Court Opinion

ID: 9861141
Source: CourtListenerOpinion
Date Created: 2023-09-24 23:46:50.195889+00
Date Added: 2024-06-11T11:27:20.190252
License: Public Domain

McCORMICK, Justice
(concurring specially).
I concur in the court’s opinion because I believe it correctly construes and applies section 775.5, The Code 1977, which governs the allowance of attorney fees in this case. Under section 775.5, the trial court must determine the necessity and value of the attorney’s services in awarding reasonable compensation. Here the trial court reduced plaintiff’s compensable time from eighty-nine to sixty hours on the basis of the necessity factor and from $35.00 per hour to $25.00 per hour on the basis of the criteria affecting value delineated in our cases.
Prominent among the criteria affecting value is the principle that section 775.5 does not purport to provide full compensation or to permit fees equal to those for like services in the community to nonindigents. See Woodbury County v. Anderson, 164 N.W.2d 129,132 (Iowa 1969). The lawyer is expected to make a financial sacrifice in defending indigents because of his professional responsibility to represent the defenseless and the oppressed.

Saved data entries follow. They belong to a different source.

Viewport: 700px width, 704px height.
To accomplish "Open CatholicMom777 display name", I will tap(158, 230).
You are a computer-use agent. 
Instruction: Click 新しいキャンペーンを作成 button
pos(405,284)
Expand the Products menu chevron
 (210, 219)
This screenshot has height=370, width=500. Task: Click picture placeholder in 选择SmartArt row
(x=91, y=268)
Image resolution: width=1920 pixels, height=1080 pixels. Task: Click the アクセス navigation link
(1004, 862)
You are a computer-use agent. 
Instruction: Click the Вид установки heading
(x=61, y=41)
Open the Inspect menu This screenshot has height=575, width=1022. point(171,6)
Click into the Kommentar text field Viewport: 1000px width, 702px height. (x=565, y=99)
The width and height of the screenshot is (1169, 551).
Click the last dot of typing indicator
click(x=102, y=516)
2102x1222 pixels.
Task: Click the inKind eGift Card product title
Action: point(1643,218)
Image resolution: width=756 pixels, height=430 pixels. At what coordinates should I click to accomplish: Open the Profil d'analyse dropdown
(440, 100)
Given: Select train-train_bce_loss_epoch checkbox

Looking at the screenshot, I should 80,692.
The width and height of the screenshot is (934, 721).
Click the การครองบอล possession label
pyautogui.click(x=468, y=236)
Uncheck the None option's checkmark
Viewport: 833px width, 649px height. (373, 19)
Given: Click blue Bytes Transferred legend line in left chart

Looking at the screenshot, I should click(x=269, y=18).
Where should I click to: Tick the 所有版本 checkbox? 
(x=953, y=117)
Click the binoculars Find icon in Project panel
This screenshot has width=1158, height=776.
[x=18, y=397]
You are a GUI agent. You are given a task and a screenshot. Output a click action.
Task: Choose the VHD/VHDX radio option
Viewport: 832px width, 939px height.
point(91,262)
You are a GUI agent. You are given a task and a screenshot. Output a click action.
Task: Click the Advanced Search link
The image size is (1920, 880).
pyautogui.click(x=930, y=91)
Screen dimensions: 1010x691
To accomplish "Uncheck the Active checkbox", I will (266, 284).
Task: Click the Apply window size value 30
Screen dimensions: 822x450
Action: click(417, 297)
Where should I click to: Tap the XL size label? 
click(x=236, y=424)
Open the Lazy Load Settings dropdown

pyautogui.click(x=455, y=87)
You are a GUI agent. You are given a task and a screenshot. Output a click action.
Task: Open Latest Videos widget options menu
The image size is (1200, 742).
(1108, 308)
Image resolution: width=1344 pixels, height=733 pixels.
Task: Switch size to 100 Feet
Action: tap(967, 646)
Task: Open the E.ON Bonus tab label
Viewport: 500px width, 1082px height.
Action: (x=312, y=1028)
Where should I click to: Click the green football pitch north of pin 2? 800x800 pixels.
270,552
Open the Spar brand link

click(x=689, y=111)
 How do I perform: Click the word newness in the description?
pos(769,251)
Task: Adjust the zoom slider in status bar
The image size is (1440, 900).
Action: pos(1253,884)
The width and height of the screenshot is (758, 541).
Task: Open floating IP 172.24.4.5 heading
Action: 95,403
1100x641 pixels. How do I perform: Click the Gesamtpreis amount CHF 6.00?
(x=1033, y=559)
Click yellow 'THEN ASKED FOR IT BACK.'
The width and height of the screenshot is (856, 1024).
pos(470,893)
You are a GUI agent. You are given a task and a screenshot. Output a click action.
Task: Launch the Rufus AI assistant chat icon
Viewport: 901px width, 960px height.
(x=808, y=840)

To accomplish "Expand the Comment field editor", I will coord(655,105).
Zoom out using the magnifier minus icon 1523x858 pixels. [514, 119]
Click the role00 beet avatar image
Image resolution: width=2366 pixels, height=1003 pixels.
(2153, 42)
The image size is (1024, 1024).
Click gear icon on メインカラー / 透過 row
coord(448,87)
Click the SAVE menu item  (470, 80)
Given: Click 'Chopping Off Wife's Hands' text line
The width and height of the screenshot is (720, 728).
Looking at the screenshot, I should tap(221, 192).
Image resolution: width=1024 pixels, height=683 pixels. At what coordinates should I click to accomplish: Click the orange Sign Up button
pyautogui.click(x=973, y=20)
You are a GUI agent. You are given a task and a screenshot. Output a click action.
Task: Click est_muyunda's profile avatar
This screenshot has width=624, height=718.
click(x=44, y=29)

Whether this sacrifice is demanded under section 815.7, The Code 1979, remains to be decided. In joining the court’s opinion, I do not wish to be understood as questioning the legislature’s right to provide for full compensation of court-appointed attorneys on the basis of customary charges for like services in the community to nonindigents.
REYNOLDSON, C. J., joins this special concurrence.